Conclusion: Why Small is the New Big in AI
In the ever-evolving AI landscape, bigger doesn’t always mean better. As LLMs become commoditized and accessible to the masses, the real opportunity for competitive differentiation lies in the power of going small. SLMs offer organizations the ability to be more efficient, agile, and focused, all while maintaining control over data privacy and cost.
For CDOs looking to navigate this AI revolution, the key takeaway is simple: Don’t get caught up in the size of the model. Focus on the strategy behind it. Because, in the world of AI, it’s the small, smart decisions that drive the biggest impact.
Lean More About SLMs
Check out our next article in this series called "Small Language Models (SLMs), Big Impact: Navigating the Best AI Solutions for Your Business in 2024."
References
Bommasani, R., Alecta, D., Ling, J., et al. (2021). On the opportunities and risks of foundation models. arXiv preprint arXiv:2108.07258.
Brown, T. B., Mann, B., Ryder, N., et al. (2021). Language models are few-shot learners.

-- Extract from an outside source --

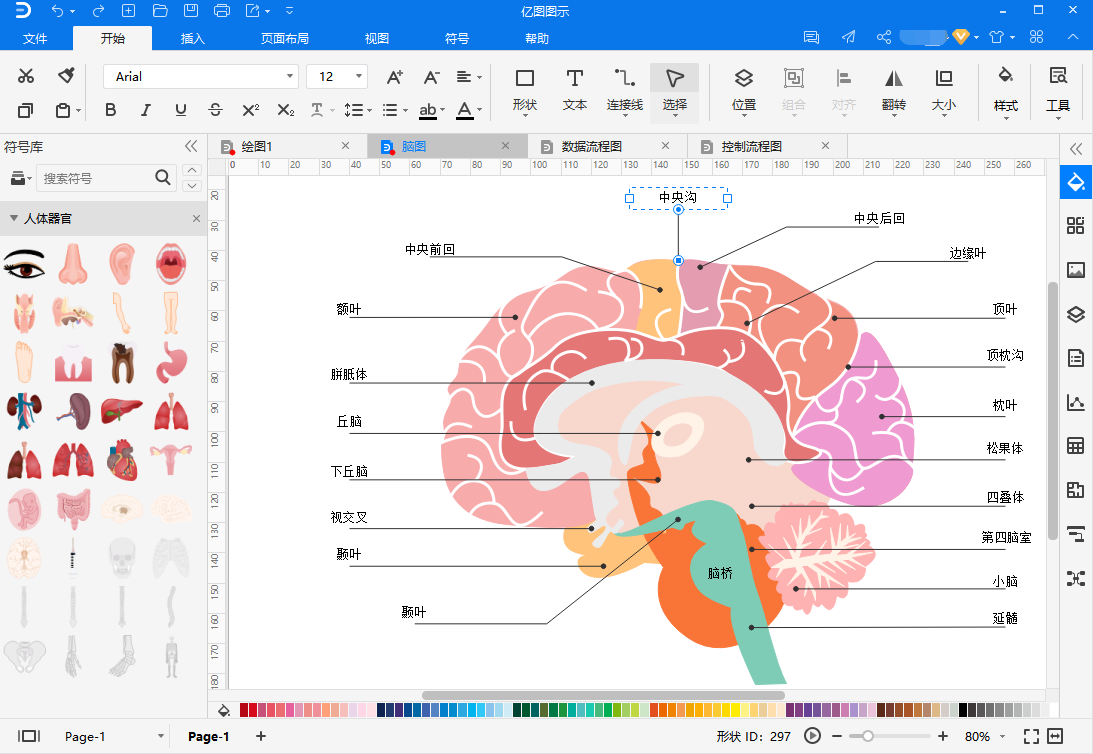
Task: Open the Flip shape tool
Action: [x=894, y=90]
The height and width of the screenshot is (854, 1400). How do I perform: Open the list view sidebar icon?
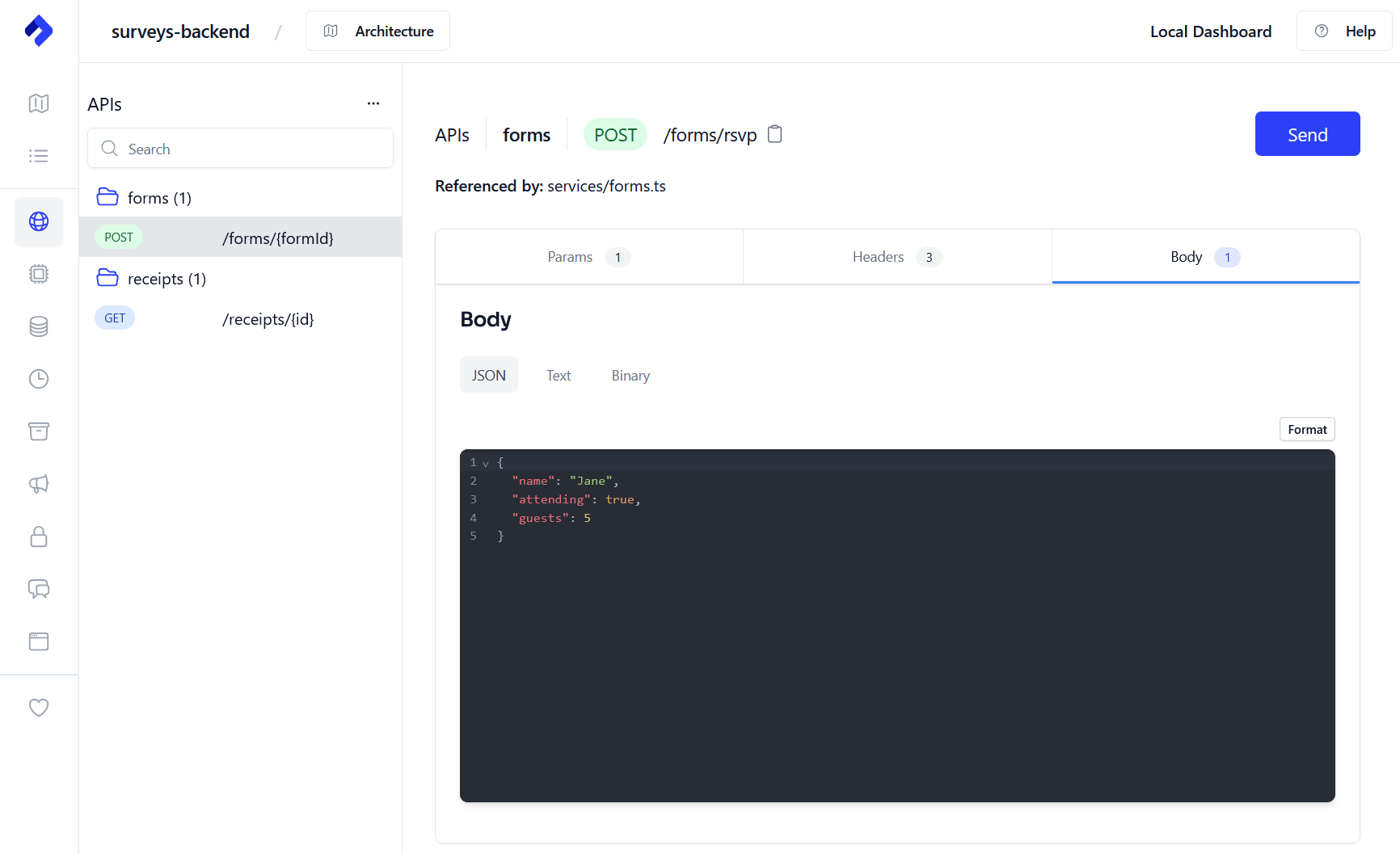pyautogui.click(x=39, y=156)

Advances in Neural Information Processing Systems, 33, 1877–1901.
Ng, A. (2020). The batch: Data-centric AI development. Retrieved from https://www.andrewng.org/
Patterson, D., Gonzalez, J., Le, Q. V., Liang, C., Munguia, L., Rothchild, D., & Dean, J. (2021). Carbon emissions and large neural network training. arXiv preprint arXiv:2104.10350.
Strubell, E., Ganesh, A., & McCallum, A. (2019). Energy and policy considerations for deep learning in NLP. arXiv preprint arXiv:1906.02243.